* [Task description]:
Give back exactly the lines from the start of the listing to the line containing "The height and width of the screenshot is (127, 170).", inclusive, and nothing beyond them.

* [The data]:
────────────────────
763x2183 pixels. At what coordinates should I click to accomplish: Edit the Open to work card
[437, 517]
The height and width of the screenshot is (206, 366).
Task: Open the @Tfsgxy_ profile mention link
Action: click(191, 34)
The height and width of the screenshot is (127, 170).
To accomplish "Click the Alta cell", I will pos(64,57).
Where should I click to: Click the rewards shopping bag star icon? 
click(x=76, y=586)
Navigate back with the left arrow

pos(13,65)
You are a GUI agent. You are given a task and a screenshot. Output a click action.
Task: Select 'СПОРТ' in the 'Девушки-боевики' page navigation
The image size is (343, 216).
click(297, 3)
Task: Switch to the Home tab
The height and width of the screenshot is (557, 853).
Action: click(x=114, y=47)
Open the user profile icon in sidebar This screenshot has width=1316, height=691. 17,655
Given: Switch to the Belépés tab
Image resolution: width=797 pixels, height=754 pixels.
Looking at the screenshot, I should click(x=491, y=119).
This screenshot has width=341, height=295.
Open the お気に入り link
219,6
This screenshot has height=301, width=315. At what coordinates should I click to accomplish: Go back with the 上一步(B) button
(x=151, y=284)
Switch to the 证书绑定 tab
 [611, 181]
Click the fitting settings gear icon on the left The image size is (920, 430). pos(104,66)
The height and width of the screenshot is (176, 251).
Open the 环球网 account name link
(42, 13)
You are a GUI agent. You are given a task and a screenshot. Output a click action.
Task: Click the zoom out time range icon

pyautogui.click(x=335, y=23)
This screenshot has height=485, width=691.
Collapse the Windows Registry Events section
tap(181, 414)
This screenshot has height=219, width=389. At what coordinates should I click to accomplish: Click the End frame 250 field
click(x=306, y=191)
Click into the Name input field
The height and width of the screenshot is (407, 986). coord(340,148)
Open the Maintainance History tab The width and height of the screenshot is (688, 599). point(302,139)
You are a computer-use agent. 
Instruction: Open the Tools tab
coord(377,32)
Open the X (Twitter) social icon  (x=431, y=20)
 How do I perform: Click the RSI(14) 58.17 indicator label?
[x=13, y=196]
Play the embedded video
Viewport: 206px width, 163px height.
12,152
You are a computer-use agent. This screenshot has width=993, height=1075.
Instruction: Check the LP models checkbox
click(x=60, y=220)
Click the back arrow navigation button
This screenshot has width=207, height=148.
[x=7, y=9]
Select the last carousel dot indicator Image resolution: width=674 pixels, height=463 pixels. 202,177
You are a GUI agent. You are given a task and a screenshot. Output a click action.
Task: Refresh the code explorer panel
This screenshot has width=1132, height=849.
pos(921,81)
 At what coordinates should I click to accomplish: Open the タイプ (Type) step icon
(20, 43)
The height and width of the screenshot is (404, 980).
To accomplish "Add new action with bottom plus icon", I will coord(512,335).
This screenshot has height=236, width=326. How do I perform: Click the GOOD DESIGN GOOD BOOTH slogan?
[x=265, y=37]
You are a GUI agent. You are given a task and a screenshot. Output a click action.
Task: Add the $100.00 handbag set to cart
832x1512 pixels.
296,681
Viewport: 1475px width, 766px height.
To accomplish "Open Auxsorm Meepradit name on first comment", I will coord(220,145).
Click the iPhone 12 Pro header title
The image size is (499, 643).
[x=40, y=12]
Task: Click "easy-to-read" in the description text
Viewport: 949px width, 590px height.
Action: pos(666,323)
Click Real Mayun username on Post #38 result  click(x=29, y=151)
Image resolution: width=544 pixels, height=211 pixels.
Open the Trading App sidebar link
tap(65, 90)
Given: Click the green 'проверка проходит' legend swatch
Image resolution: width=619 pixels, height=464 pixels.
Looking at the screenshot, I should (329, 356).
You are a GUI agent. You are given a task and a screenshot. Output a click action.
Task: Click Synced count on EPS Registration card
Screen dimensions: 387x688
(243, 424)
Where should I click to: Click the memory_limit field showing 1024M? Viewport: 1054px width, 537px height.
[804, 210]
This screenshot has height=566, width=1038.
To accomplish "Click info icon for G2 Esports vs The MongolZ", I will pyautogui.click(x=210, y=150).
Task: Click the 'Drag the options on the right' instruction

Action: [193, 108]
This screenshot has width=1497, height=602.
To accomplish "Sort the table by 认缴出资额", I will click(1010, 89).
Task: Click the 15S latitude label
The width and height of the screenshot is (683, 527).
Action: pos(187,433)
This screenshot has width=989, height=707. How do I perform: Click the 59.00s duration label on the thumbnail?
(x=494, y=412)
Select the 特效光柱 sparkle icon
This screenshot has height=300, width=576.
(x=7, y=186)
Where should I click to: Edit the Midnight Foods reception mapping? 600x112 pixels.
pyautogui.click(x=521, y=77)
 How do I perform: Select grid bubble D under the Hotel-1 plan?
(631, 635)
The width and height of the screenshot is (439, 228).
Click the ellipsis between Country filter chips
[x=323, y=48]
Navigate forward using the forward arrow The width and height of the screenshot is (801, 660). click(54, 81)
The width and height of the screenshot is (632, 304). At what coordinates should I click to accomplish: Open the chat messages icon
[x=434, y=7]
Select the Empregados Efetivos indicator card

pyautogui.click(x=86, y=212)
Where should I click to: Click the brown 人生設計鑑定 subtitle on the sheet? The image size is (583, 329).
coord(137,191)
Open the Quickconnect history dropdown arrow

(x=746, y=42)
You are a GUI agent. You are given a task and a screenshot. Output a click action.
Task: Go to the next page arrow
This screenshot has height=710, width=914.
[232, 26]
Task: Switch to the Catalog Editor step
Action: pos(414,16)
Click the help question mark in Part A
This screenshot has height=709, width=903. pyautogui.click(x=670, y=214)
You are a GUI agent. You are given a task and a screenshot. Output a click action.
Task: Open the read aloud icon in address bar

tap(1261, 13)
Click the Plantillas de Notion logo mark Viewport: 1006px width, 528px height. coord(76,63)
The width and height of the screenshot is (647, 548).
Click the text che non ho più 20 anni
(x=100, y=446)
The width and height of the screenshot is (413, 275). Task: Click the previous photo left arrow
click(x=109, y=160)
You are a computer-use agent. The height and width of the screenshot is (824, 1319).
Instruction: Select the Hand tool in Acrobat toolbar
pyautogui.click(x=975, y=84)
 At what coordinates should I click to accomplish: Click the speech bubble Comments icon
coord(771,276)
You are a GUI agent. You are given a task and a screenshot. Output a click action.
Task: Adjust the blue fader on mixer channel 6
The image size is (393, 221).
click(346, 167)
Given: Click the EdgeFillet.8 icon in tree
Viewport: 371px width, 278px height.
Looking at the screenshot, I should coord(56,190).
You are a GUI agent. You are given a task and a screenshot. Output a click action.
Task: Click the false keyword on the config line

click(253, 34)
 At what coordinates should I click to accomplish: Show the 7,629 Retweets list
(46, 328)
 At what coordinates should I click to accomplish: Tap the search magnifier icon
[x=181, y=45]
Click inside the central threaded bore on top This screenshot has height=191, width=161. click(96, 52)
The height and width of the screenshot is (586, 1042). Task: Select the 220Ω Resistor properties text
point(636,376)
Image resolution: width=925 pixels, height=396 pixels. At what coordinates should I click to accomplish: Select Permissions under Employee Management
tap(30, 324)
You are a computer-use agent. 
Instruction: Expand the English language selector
────────────────────
* [Worked solution]:
763x2183 pixels. At what coordinates should I click to accomplish: Edit the Open to work card
[437, 517]
The height and width of the screenshot is (206, 366).
Task: Open the @Tfsgxy_ profile mention link
Action: click(191, 34)
The height and width of the screenshot is (127, 170).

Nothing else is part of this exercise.